Data listing
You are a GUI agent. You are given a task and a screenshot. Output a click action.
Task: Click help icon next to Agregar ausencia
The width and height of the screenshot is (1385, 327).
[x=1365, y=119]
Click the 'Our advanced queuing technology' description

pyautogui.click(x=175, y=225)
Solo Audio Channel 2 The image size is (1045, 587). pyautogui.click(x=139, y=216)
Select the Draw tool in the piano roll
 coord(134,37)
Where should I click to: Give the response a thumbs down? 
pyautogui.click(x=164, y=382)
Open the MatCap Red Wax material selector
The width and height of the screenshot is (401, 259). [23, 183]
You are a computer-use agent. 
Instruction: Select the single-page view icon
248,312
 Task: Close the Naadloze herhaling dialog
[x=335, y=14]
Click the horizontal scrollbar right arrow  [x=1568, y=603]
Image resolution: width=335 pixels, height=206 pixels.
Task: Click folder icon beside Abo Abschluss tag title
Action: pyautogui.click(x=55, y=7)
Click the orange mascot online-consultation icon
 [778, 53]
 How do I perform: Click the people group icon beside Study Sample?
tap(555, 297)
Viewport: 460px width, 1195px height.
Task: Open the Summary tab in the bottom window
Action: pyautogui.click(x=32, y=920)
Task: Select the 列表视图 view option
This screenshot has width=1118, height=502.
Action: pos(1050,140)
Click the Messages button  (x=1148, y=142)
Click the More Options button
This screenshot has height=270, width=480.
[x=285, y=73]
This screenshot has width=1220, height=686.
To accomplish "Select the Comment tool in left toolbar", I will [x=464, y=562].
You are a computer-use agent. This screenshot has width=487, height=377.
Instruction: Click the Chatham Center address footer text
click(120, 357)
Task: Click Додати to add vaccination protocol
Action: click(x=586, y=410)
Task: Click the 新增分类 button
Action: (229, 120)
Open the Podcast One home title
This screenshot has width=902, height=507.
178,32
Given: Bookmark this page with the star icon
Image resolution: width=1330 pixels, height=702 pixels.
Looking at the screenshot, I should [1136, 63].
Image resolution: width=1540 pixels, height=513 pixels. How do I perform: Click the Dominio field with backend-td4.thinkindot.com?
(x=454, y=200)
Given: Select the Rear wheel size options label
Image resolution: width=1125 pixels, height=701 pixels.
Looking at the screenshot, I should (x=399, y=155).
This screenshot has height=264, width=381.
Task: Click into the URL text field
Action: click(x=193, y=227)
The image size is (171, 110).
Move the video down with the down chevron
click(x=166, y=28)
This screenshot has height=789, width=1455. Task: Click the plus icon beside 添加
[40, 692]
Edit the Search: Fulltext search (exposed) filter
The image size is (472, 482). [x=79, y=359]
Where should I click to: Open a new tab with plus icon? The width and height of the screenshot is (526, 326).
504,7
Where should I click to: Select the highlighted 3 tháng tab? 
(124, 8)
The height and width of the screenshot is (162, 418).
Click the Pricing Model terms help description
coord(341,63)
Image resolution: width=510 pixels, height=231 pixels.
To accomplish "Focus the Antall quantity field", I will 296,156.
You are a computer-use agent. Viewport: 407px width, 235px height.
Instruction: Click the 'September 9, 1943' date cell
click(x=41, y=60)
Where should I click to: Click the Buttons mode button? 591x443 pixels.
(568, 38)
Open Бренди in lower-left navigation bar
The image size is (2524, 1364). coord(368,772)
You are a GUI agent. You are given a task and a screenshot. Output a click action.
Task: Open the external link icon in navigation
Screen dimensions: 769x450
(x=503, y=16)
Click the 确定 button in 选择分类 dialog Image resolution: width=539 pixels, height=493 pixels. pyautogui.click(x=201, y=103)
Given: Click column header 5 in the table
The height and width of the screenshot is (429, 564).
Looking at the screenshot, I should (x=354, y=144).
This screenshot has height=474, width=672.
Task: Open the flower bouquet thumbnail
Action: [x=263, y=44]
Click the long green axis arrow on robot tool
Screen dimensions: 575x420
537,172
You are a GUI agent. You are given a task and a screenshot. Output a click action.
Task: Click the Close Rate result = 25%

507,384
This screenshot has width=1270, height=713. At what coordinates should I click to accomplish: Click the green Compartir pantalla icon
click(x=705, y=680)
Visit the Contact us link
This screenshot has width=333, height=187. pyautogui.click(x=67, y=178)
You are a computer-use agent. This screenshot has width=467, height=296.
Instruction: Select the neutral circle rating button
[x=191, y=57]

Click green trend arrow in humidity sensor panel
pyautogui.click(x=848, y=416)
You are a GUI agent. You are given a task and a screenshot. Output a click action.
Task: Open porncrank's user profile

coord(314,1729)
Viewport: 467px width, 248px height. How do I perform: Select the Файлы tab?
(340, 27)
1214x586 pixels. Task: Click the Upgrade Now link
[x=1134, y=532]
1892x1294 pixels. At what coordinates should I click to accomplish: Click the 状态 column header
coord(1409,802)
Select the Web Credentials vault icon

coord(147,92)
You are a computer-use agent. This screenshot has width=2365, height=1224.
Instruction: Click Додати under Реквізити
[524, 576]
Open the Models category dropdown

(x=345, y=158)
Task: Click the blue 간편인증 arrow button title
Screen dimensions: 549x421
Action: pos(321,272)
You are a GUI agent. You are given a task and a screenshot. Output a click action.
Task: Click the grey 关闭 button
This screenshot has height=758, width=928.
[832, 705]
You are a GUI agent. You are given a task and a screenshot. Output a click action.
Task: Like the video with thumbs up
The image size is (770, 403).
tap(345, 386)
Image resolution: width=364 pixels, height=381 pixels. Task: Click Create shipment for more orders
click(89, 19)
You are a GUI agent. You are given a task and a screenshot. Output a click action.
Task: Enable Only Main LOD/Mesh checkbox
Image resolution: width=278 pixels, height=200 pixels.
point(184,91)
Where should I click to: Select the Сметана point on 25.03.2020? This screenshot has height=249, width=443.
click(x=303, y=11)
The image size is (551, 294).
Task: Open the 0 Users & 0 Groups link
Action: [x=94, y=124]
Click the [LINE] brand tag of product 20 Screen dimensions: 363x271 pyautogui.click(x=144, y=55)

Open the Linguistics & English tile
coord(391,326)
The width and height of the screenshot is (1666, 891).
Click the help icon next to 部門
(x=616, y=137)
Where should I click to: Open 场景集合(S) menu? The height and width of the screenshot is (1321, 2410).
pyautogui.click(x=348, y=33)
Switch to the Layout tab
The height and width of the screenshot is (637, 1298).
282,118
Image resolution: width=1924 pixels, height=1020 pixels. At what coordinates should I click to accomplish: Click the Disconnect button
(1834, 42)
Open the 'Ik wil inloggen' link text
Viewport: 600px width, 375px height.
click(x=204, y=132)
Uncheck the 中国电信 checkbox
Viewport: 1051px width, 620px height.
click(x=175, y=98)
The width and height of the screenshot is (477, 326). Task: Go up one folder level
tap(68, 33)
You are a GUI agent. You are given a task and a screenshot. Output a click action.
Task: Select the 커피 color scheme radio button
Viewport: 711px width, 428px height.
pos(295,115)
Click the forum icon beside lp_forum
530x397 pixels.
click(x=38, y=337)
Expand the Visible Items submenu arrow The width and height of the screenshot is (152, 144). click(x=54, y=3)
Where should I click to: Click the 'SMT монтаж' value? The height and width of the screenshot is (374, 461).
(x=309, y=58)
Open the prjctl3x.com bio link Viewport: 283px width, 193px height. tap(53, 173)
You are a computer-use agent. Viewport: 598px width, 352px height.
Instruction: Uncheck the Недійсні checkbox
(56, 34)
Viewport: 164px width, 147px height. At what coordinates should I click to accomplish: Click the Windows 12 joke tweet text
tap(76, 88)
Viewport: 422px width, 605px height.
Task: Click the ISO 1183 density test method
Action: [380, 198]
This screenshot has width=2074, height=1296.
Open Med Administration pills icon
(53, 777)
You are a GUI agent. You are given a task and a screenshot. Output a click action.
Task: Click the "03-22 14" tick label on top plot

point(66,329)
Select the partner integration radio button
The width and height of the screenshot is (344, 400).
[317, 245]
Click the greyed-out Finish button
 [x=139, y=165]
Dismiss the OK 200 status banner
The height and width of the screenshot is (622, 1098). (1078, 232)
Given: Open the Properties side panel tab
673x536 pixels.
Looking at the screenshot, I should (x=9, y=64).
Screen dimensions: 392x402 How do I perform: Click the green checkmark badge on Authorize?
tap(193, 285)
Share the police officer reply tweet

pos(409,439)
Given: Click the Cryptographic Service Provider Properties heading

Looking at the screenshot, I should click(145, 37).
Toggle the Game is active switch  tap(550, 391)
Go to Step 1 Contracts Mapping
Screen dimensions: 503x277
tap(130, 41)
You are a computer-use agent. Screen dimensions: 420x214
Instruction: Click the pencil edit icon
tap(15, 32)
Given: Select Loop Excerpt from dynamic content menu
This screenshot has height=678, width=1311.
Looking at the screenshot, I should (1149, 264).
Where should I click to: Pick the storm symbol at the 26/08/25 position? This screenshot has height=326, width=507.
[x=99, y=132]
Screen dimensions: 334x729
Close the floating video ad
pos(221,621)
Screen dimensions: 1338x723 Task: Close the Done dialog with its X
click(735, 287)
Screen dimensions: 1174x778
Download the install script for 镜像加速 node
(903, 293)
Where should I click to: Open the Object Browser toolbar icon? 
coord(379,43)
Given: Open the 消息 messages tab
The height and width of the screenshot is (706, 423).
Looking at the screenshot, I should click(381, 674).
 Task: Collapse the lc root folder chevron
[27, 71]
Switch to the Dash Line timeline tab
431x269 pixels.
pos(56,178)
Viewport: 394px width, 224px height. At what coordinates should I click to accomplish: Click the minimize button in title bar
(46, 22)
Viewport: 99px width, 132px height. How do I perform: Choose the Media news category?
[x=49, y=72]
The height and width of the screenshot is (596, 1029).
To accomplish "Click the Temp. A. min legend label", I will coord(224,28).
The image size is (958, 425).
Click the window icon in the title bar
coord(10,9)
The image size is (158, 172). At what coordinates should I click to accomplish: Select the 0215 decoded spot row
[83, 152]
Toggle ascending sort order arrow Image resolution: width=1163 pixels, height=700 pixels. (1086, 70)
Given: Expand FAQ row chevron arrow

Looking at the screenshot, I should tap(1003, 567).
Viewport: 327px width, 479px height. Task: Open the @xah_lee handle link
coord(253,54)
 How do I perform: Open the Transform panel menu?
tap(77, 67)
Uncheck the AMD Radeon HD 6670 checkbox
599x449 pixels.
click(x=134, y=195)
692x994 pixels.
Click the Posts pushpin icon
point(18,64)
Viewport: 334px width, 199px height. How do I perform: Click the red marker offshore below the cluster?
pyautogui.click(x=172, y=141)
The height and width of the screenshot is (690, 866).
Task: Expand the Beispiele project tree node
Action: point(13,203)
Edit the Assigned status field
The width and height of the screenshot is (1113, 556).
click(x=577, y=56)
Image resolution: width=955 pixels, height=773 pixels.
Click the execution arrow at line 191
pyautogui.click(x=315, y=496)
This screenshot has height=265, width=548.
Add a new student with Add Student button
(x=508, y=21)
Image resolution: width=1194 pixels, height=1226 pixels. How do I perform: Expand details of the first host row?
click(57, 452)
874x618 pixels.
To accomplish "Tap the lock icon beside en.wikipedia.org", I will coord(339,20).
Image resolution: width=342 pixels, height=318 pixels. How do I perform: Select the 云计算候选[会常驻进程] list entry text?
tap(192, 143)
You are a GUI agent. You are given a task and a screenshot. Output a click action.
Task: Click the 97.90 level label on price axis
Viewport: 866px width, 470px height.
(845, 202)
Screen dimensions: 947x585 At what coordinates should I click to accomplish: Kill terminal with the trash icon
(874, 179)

**The exercise**
Please copy the lines of the records above verbatim, beginning at the line that contains "Click green trend" and ending after the line that contains "Action: pos(321,272)".

**Output**
Click green trend arrow in humidity sensor panel
pyautogui.click(x=848, y=416)
You are a GUI agent. You are given a task and a screenshot. Output a click action.
Task: Open porncrank's user profile

coord(314,1729)
Viewport: 467px width, 248px height. How do I perform: Select the Файлы tab?
(340, 27)
1214x586 pixels. Task: Click the Upgrade Now link
[x=1134, y=532]
1892x1294 pixels. At what coordinates should I click to accomplish: Click the 状态 column header
coord(1409,802)
Select the Web Credentials vault icon

coord(147,92)
You are a computer-use agent. This screenshot has width=2365, height=1224.
Instruction: Click Додати under Реквізити
[524, 576]
Open the Models category dropdown

(x=345, y=158)
Task: Click the blue 간편인증 arrow button title
Screen dimensions: 549x421
Action: pos(321,272)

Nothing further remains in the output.